Patronat et gouvernement, de gauche aujourd’hui ou de droite demain, sont et seront à l’offensive contre les droits sociaux et les droits démocratiques mais ils se heurtent d’ores et déjà à une résistance inédite. Le mouvement contre la loi Travail, même s’il n’a pas gagné, a ouvert une nouvelle période de contestation et de mobilisation parce qu’il a exprimé, dans le camp des travailleurs, la rupture de larges masses et surtout de nombre de milieux militants avec le Parti socialiste.

Faire fructifier les acquis du mouvement, reconstruire une conscience de classe

C’est la première fois qu’un mouvement global qui touche à un degré ou à un autre des millions de travailleurs s’est affronté à un gouvernement se réclamant de la gauche. C’est un acquis essentiel, comme également la rupture avec le « dialogue social » qui s’est manifestée dans le fait que les syndicats réellement engagés dans le mouvement se sont sentis obligés, à cause de la pression des salariés et des militants, de maintenir le mot d’ordre de « retrait » de la loi. De très nombreux travailleurs font l’expérience d’accords locaux tous plus pourris les uns que les autres. Le « dialogue social », c’est un marché de dupes.

Mélenchon, Montebourg sont bien incapables de représenter les aspirations et les besoins qui se sont exprimés dans le mouvement. Ils prétendent représenter un débouché politique au mécontentement sinon aux luttes mais ce débouché est une impasse parce qu’ils n'envisagent pas une seconde de rompre un tant soit peu avec le système et avec ses institutions. L’expérience de Syriza en Grèce a démontré que cette voie institutionnelle est un piège pour les travailleurs.
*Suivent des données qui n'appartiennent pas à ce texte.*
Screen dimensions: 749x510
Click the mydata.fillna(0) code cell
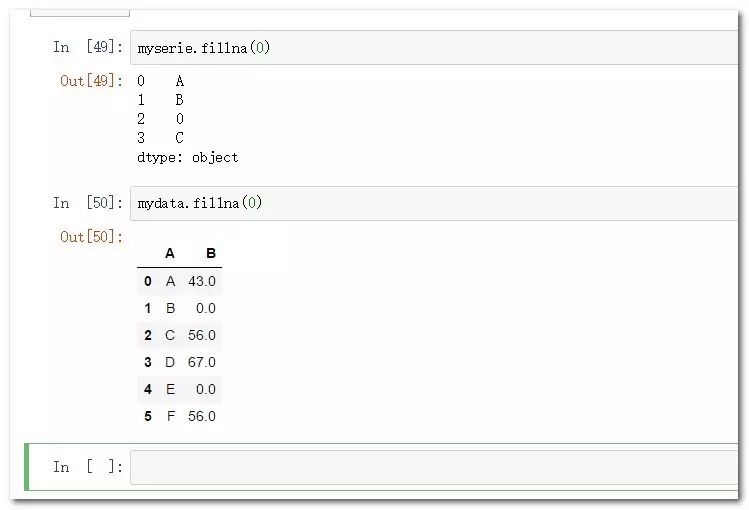434,203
C’est seulement par leur mobilisation et leur degré de conscience et d’organisation que les travailleurs pourront engager une réelle contre-offensive susceptible de mettre un coup d’arrêt au recul social.

Pendant le mouvement ont eu lieu des centaines de grèves portant sur des revendications locales. Le mécontentement, la colère, la révolte s’expriment et les travailleurs reprennent confiance dans la lutte collective, au moins au niveau où ils pensent pouvoir rester maîtres de leurs luttes, au niveau local.
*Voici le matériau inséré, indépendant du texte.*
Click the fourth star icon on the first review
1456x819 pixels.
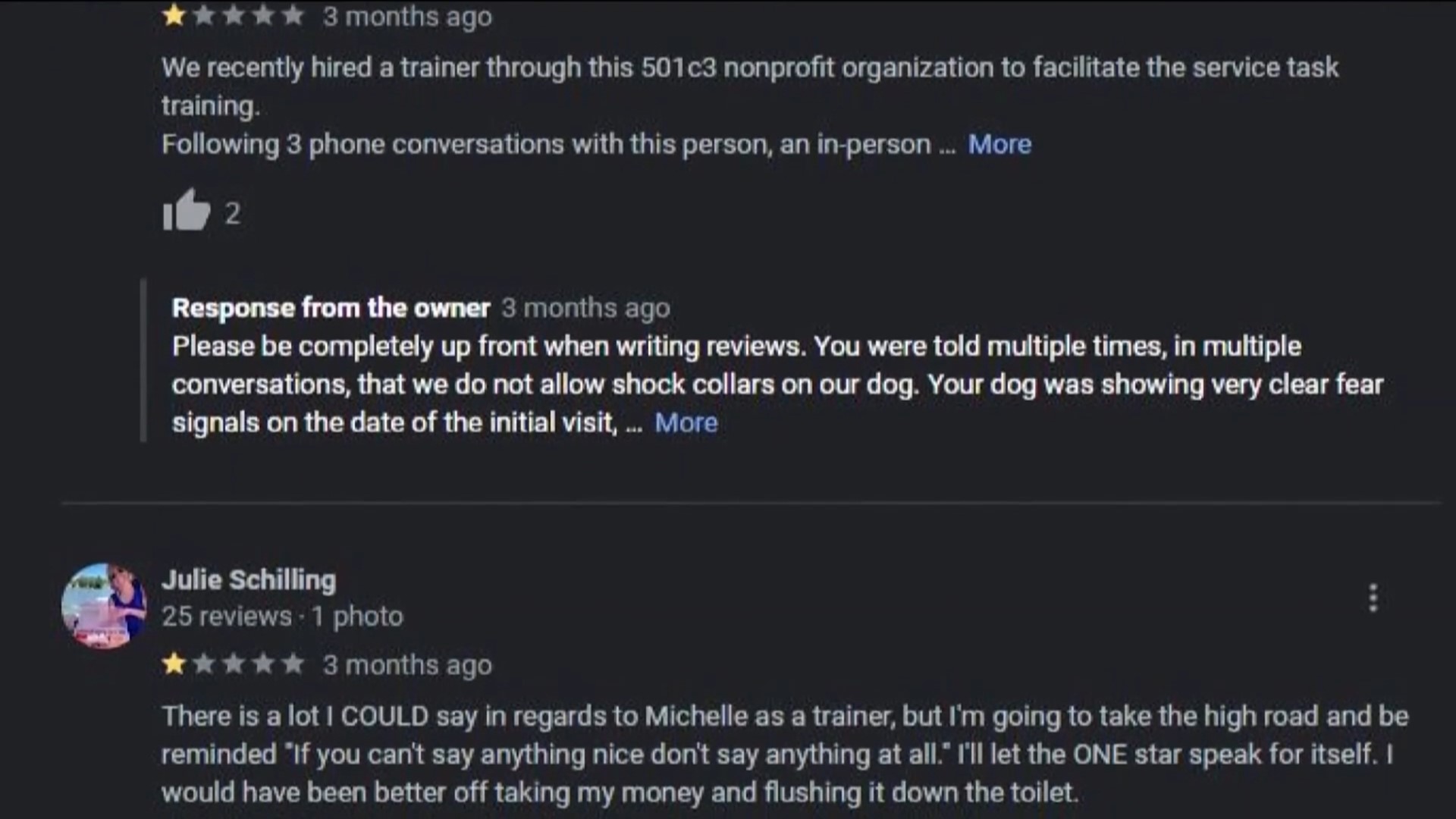click(264, 15)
En cette rentrée une nouvelle étape s’engage, des journées de mobilisation sont d’ores et déjà prévues, le 6 septembre contre les 5000 licenciements chez SFR, le 8 septembre dans les collèges, le 15 septembre, journée interprofessionnelle appelée par l’intersyndicale, les 27 et 28 septembre devant le tribunal de Bobigny où doivent comparaître 15 salariés d’Air France, le 19 octobre contre la répression des Goodyear…
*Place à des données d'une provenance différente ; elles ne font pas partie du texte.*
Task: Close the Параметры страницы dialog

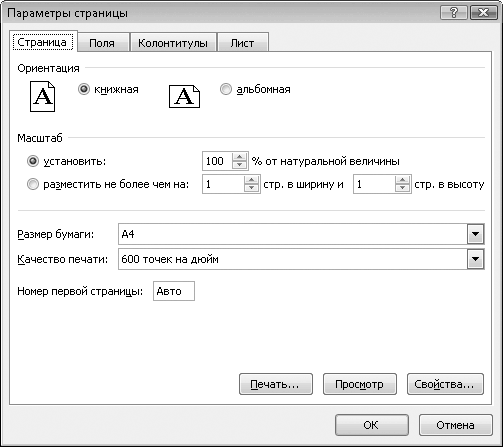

Ce sont des occasions de rassembler nos forces, de débattre, d'agir pour diriger nos luttes, leur donner un objectif, l’abrogation de la loi dont les 177 décrets d’application ne sont pas encore promulgués et au-delà, la défense des droits sociaux et démocratiques. L’occasion de discuter d’un programme susceptible de faire converger les luttes en un mouvement d’ensemble se donnant les moyens d’affronter le gouvernement, la droite et l’extrême droite, de faire reculer les préjugés réactionnaires en renforçant les solidarités.

C’est aussi le sens de la campagne présidentielle du NPA, redonner confiance aux travailleurs dans leurs propres forces, dans l’idée qu’ils peuvent être leur propre porte-parole, qu'ils sont capables de diriger la société, les convaincre de la légitimité de leurs propres exigences, de leurs luttes ; reconstruire une conscience de classe, c’est à dire la conscience que les solutions politiques, la défense des droits sociaux et démocratiques, ne peuvent venir que de la lutte des classes et de l’union de tous les exploités.